[[ Data for this task open ]]
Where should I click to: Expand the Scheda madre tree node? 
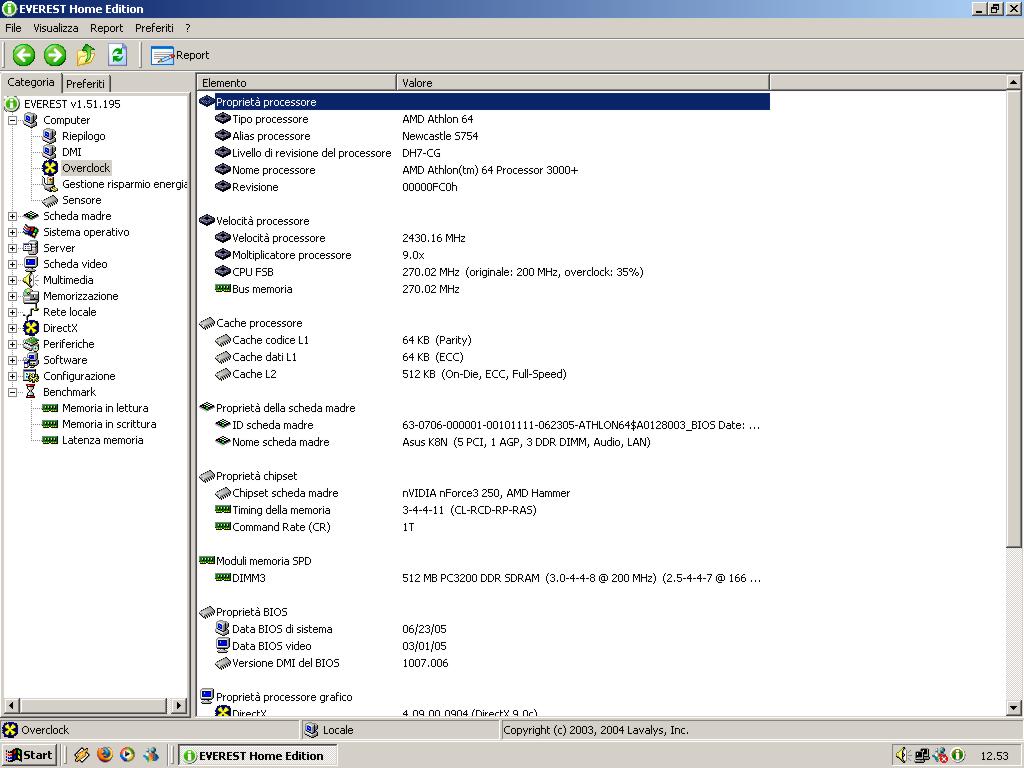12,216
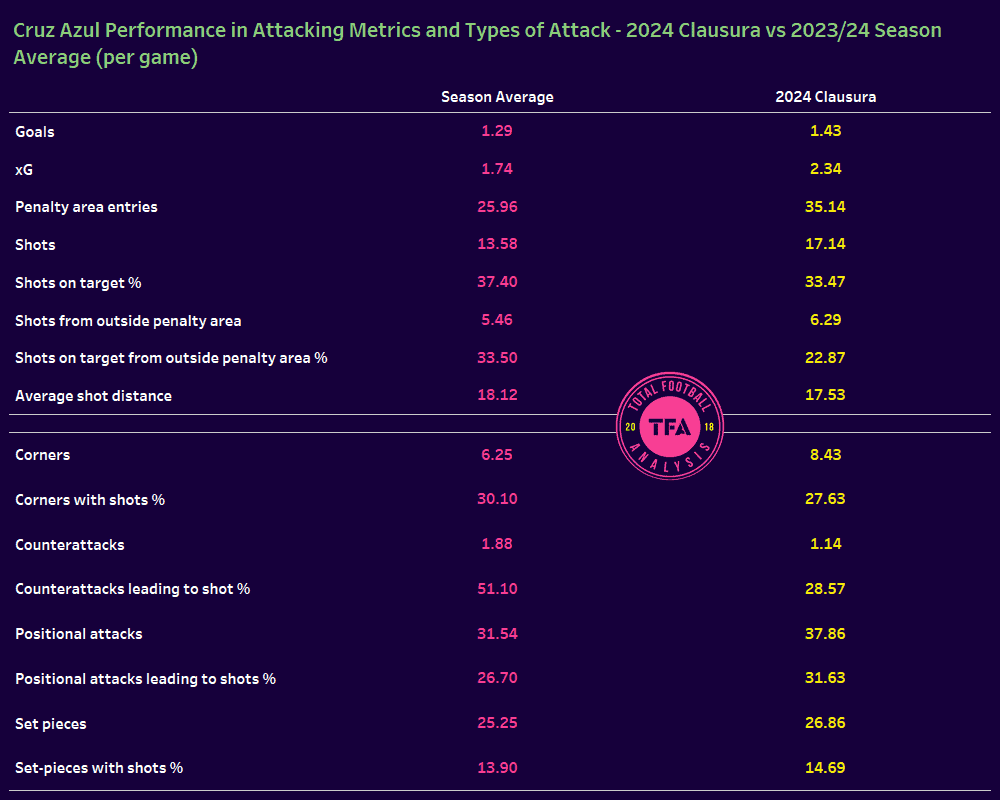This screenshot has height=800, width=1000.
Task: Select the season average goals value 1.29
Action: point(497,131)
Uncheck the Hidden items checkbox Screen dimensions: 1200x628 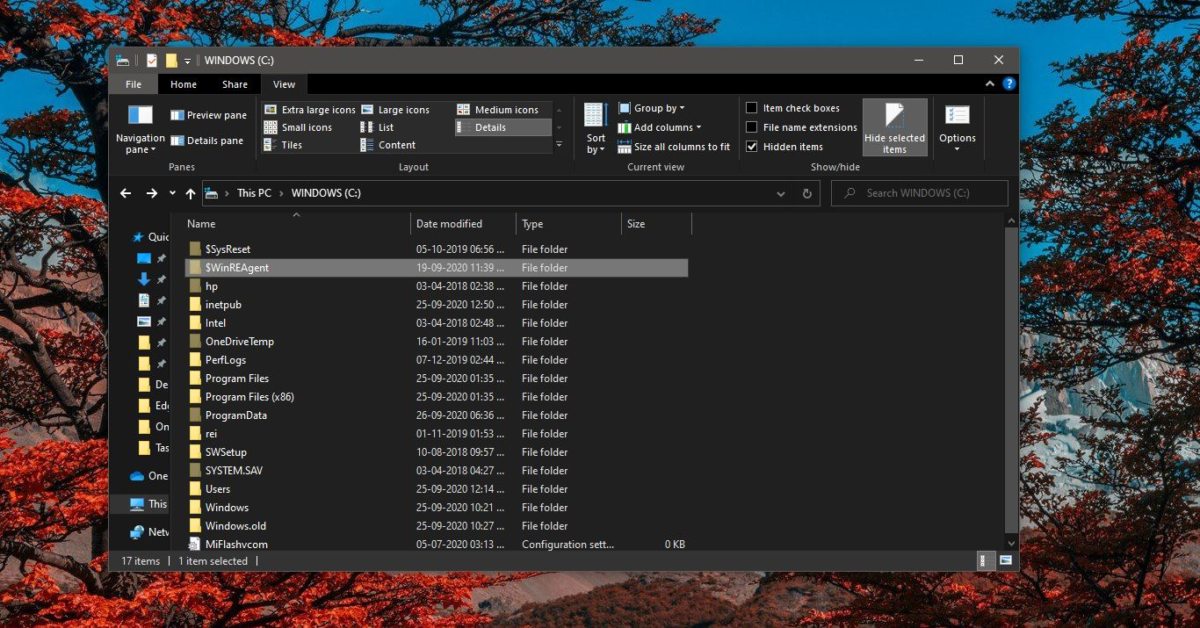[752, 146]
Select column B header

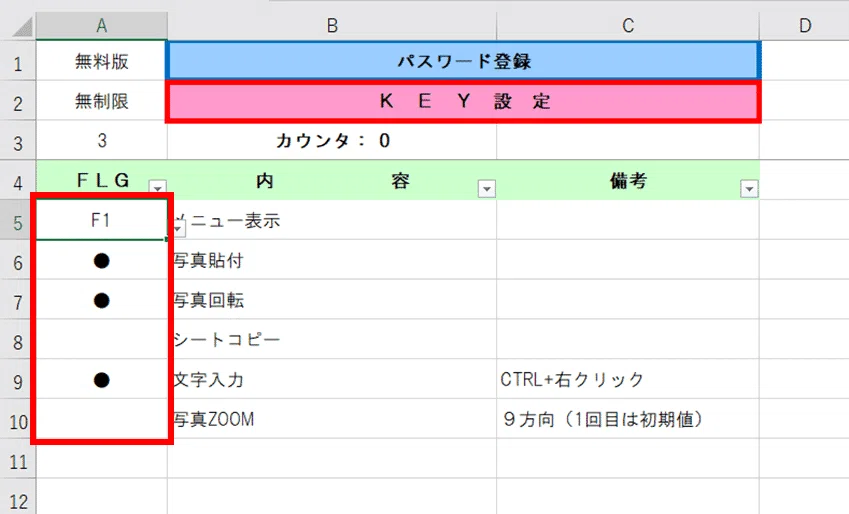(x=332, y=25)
[[ Data for this task closed ]]
[[ Data for this task open ]]
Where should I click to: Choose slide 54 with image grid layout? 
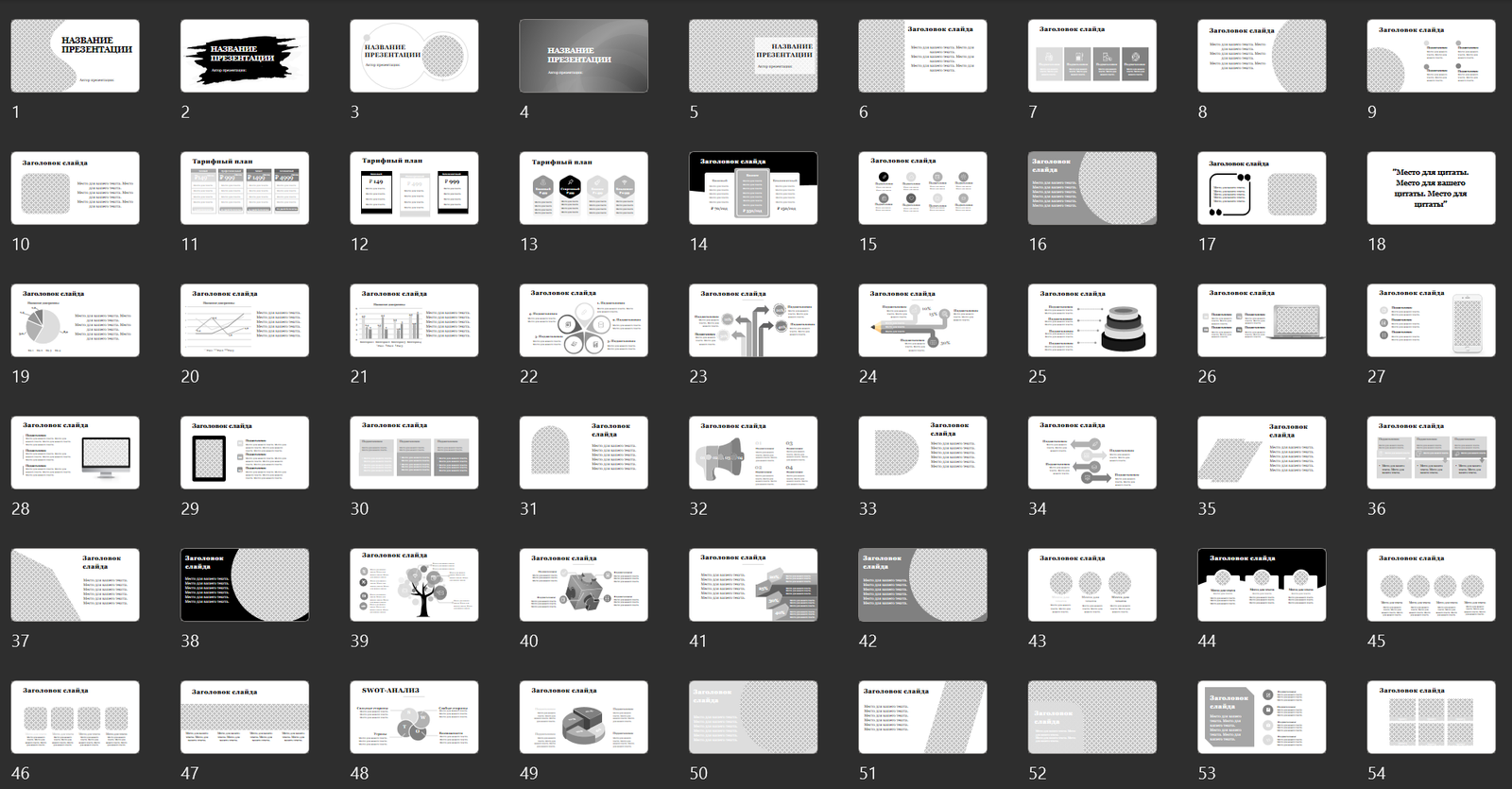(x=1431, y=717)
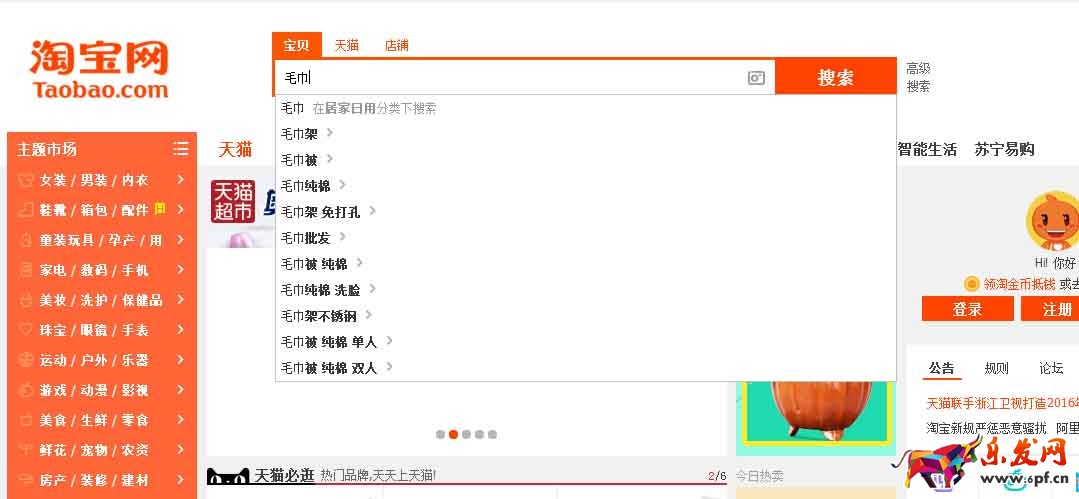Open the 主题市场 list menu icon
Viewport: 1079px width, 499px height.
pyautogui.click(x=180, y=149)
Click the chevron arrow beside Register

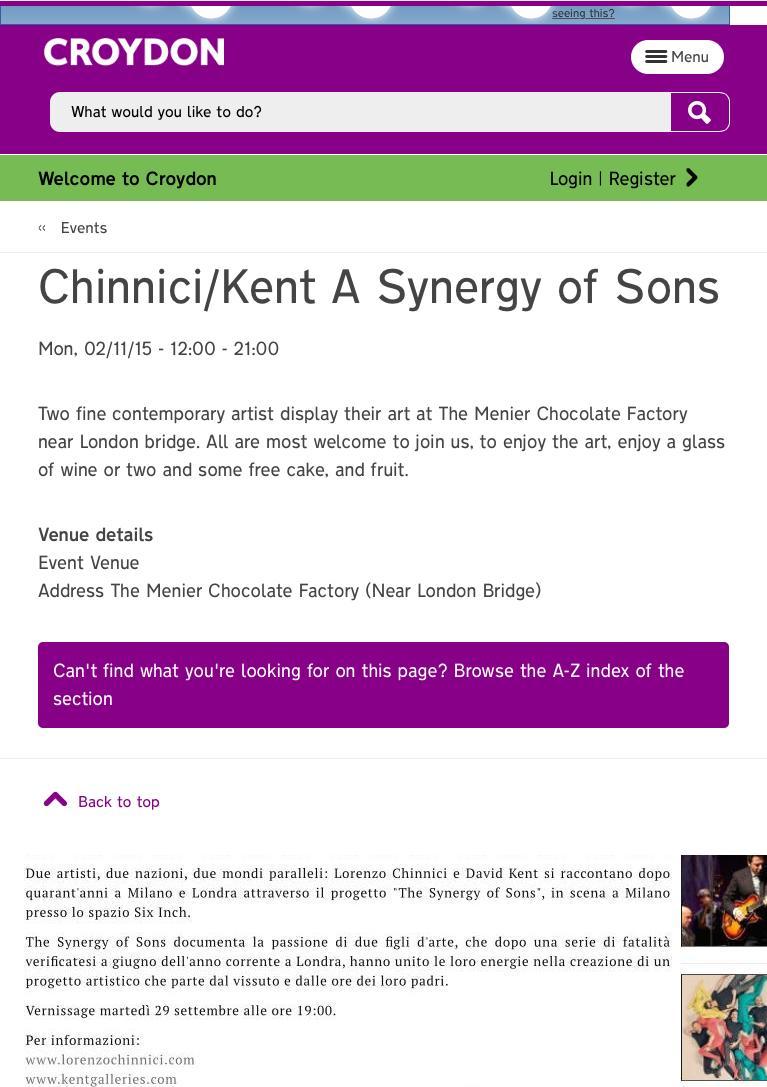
[[ Data for this task closed ]]
[[ Data for this task open ]]
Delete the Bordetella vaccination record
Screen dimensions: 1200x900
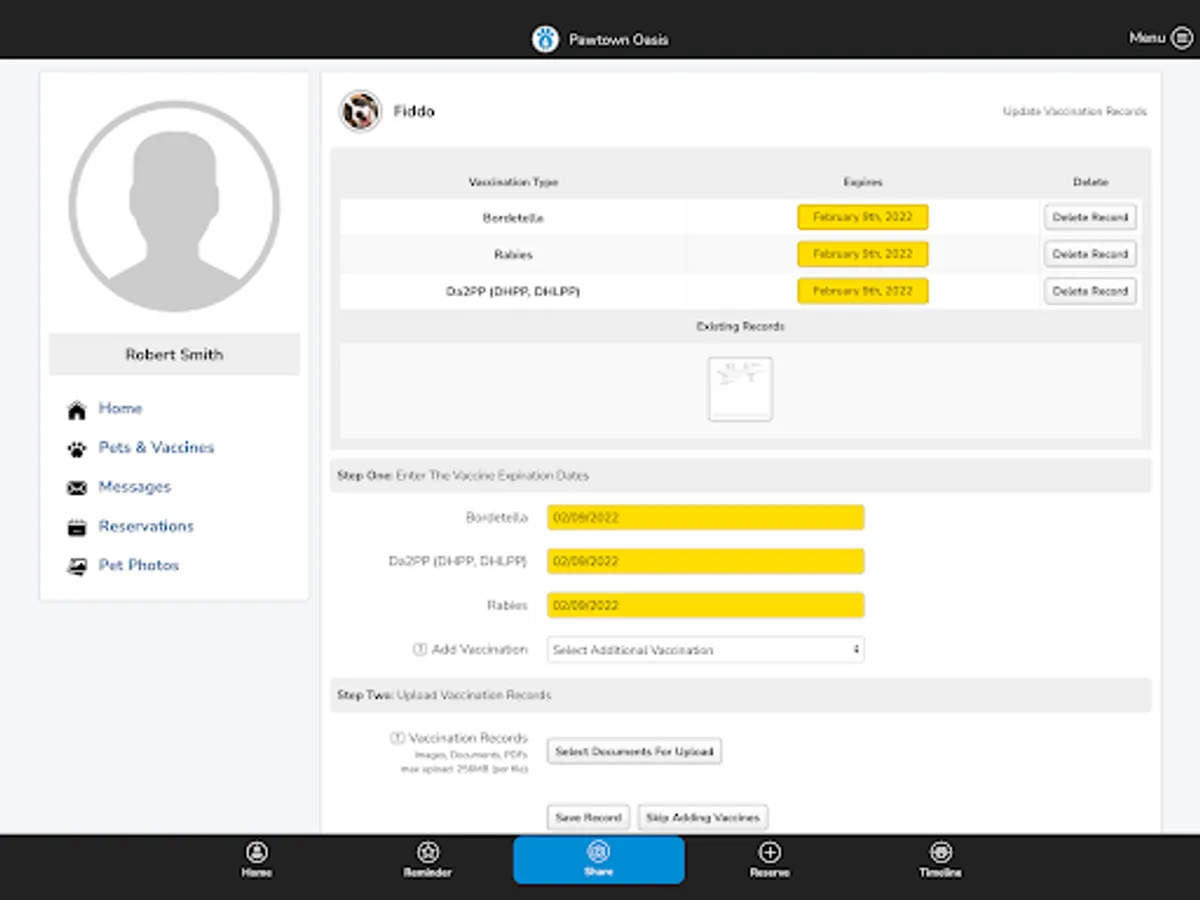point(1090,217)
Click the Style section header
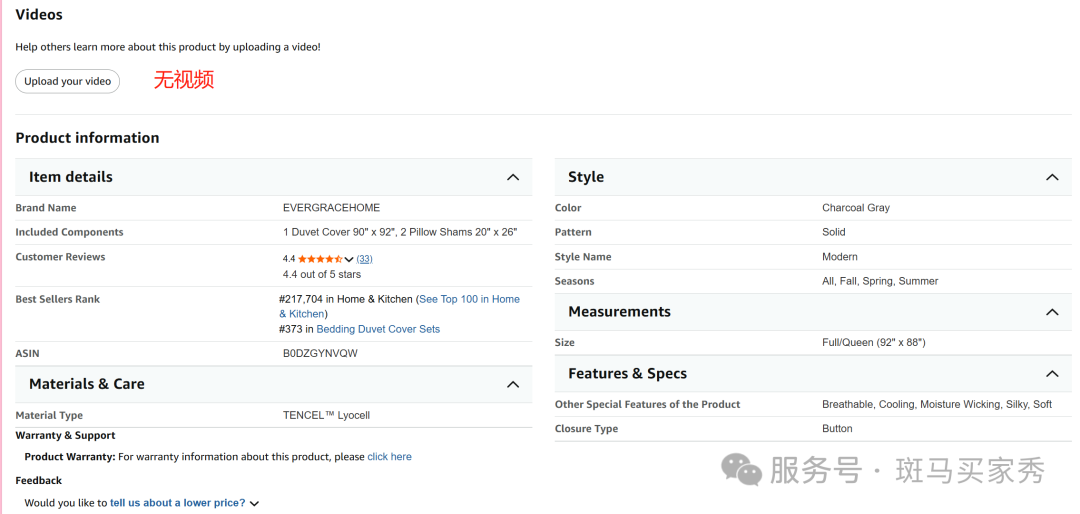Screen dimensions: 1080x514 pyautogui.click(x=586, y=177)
[[ Data for this task closed ]]
- **Your objective**
Reproduce the data above exactly, but only from the line containing "Where should I click to: Choose" through the line containing "Click the chevron arrow beside Register". Omit all pictures.

- **Solution to this exercise**
Where should I click to: Choose slide 54 with image grid layout? 
(x=1431, y=717)
Open the 主题市场 list menu icon
Viewport: 1079px width, 499px height.
pyautogui.click(x=180, y=149)
Click the chevron arrow beside Register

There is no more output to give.